= Instructions to follow =
How many lines of the items below contain the string "screenshot"? Reply with the number alone.

= Records to process =
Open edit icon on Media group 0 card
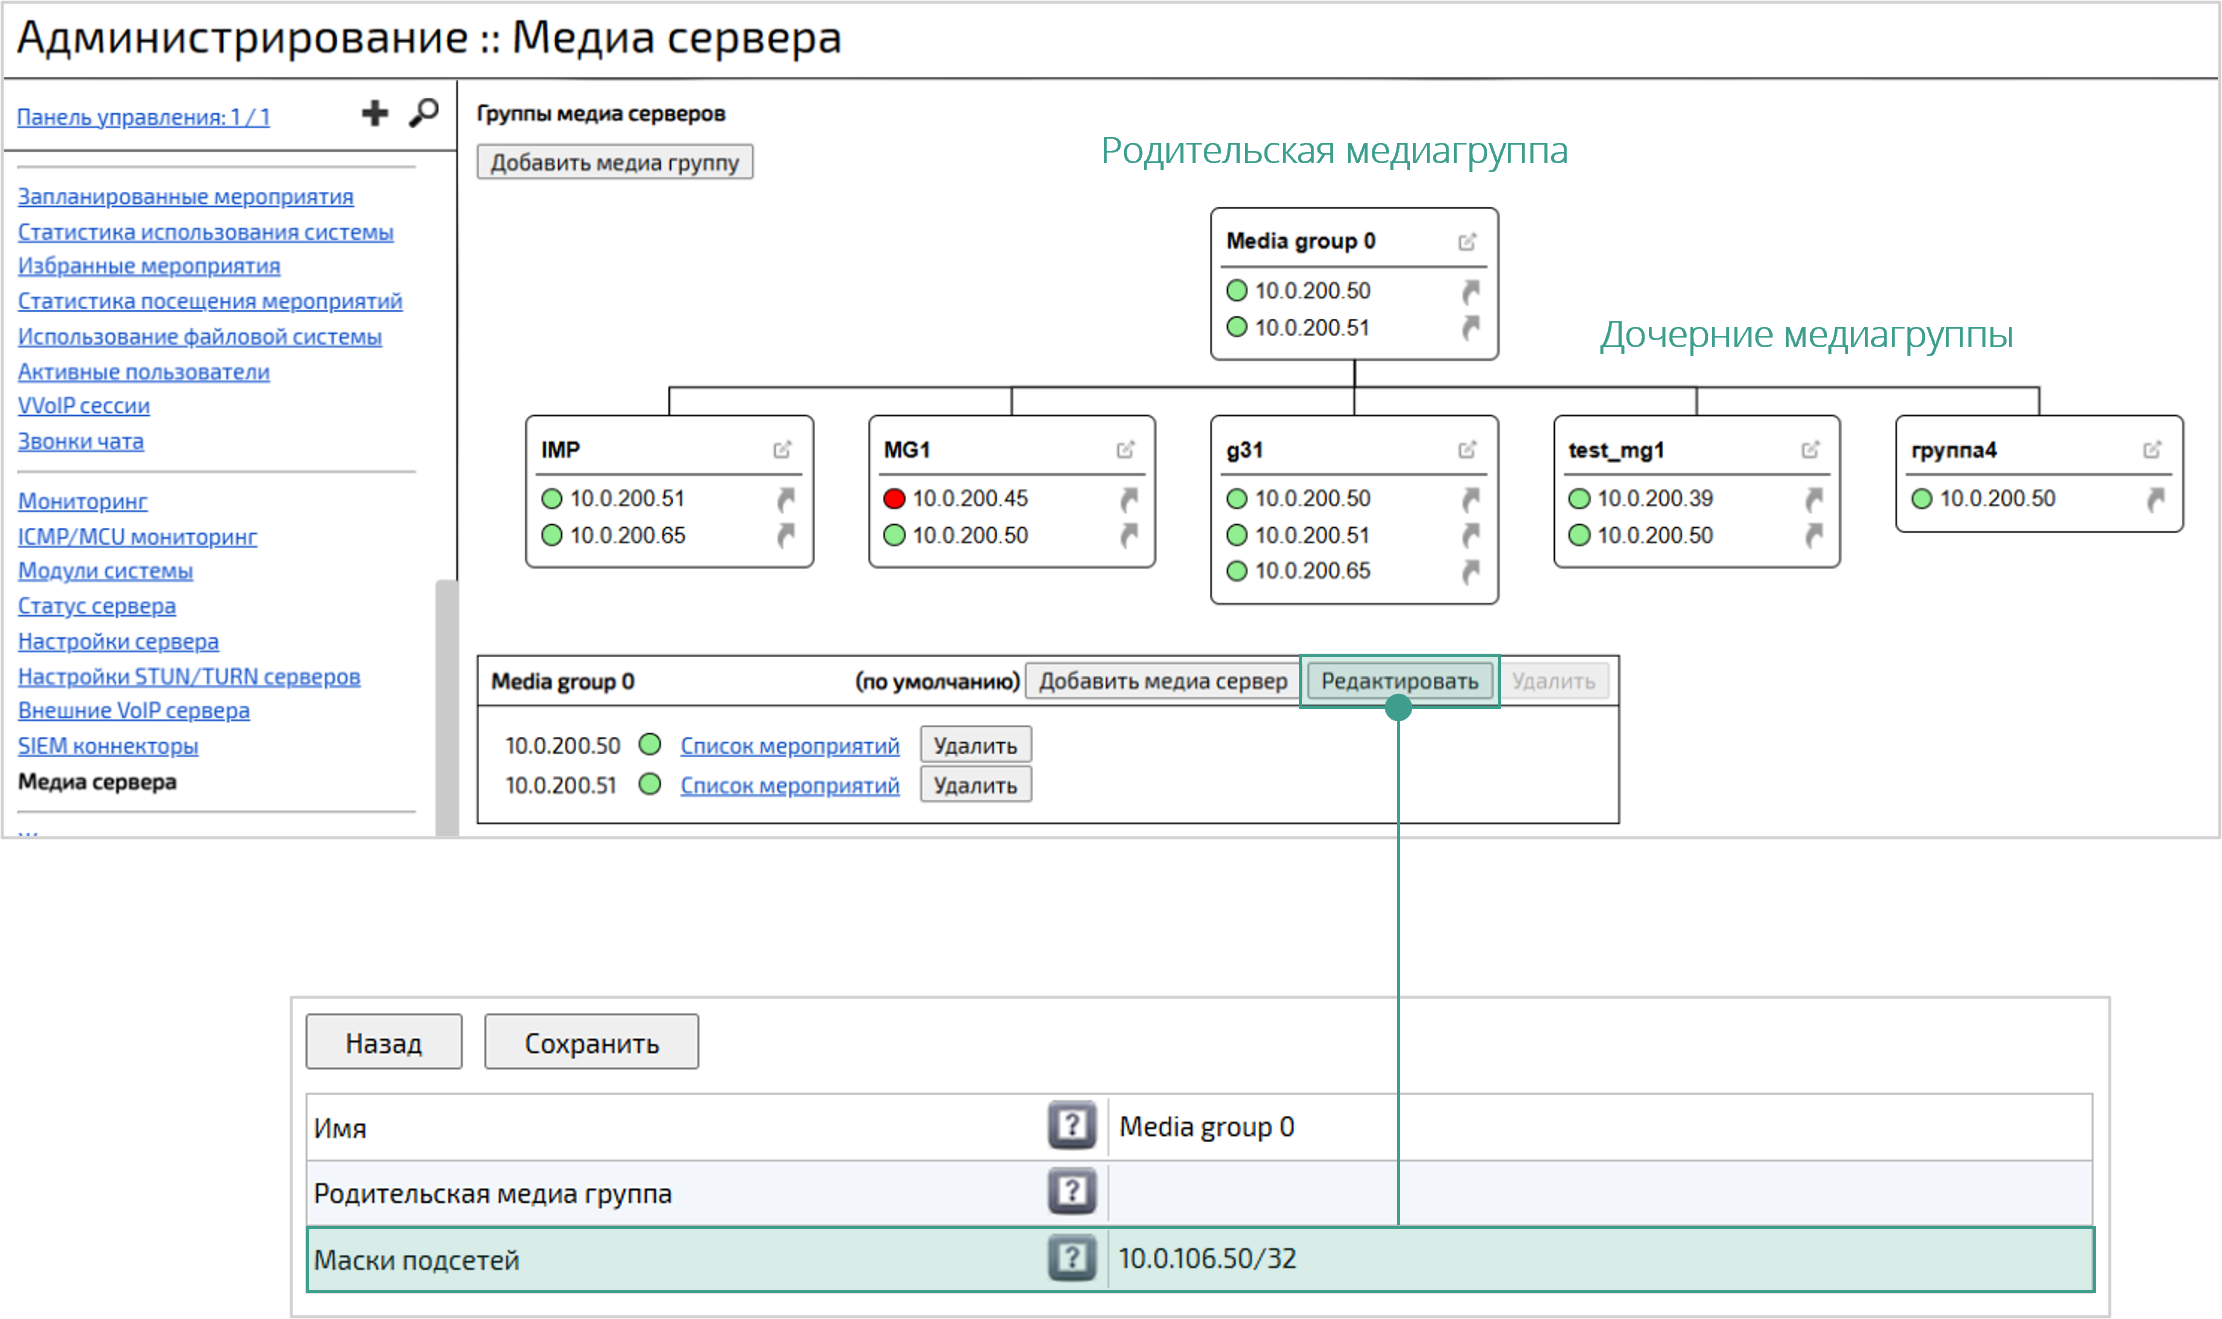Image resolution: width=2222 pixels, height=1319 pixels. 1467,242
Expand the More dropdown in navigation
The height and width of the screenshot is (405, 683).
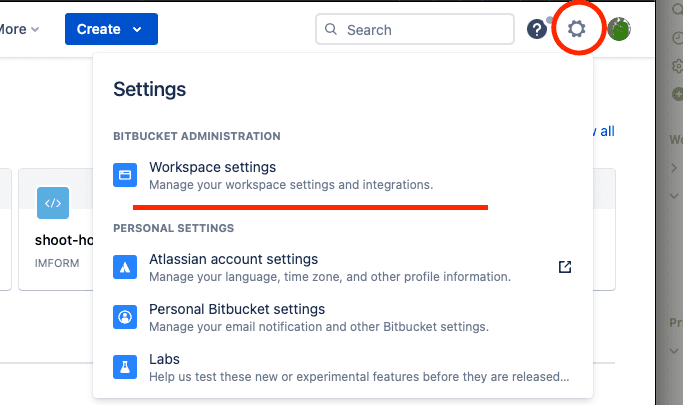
==
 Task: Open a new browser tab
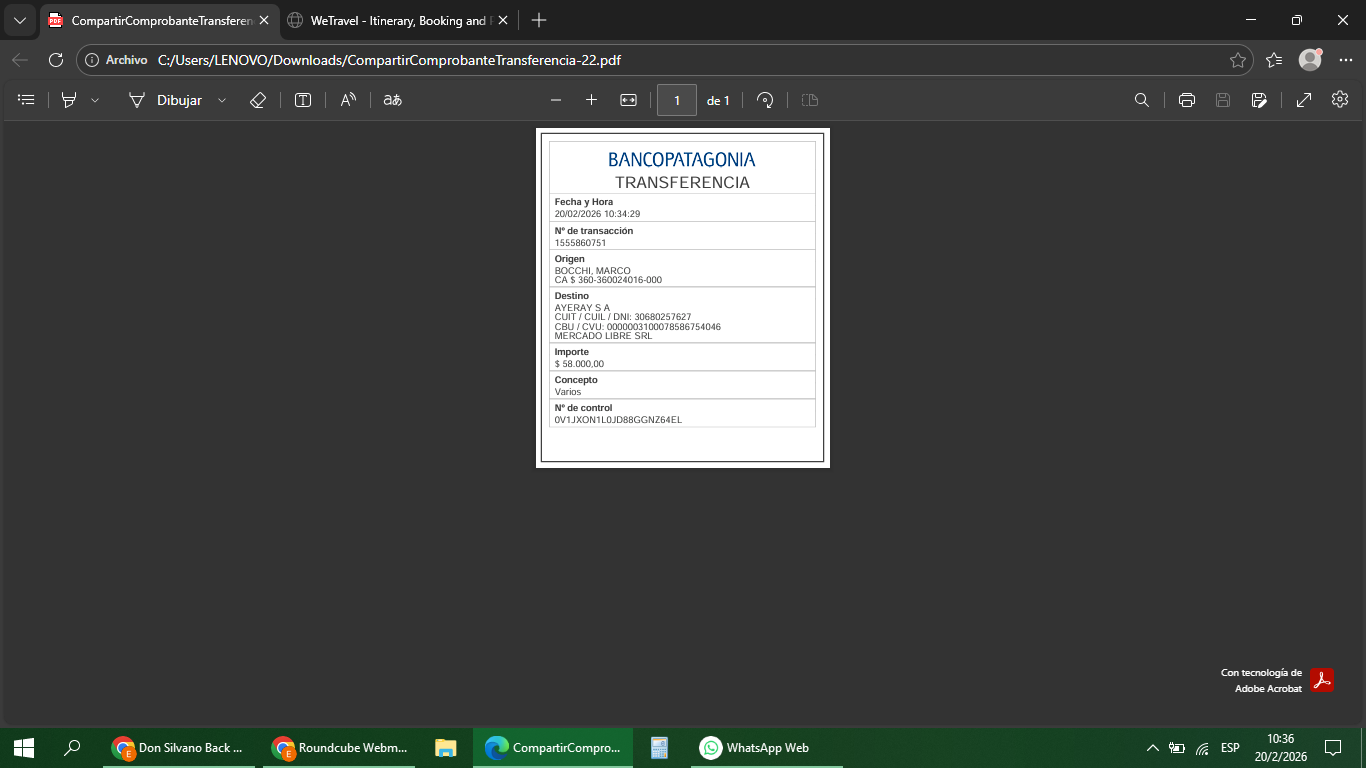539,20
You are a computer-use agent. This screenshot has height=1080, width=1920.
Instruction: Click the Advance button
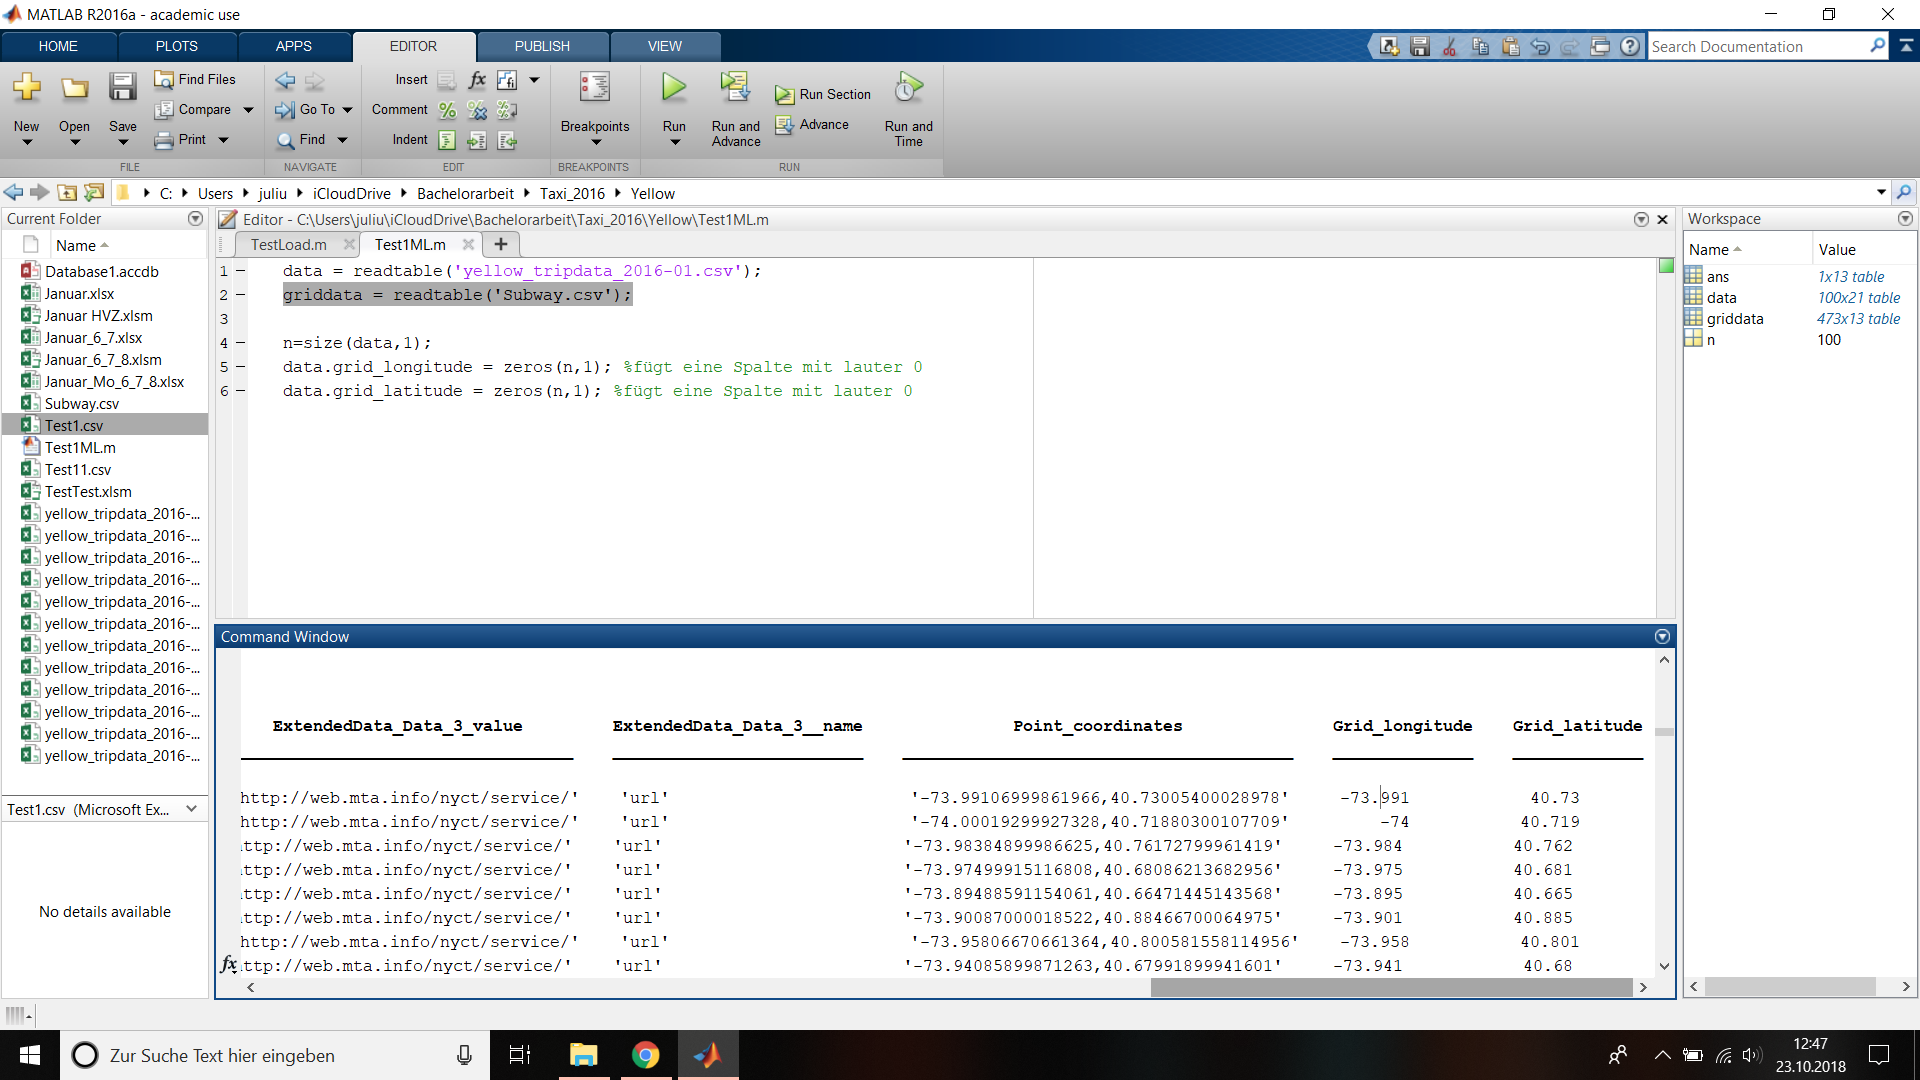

= Finished task =
2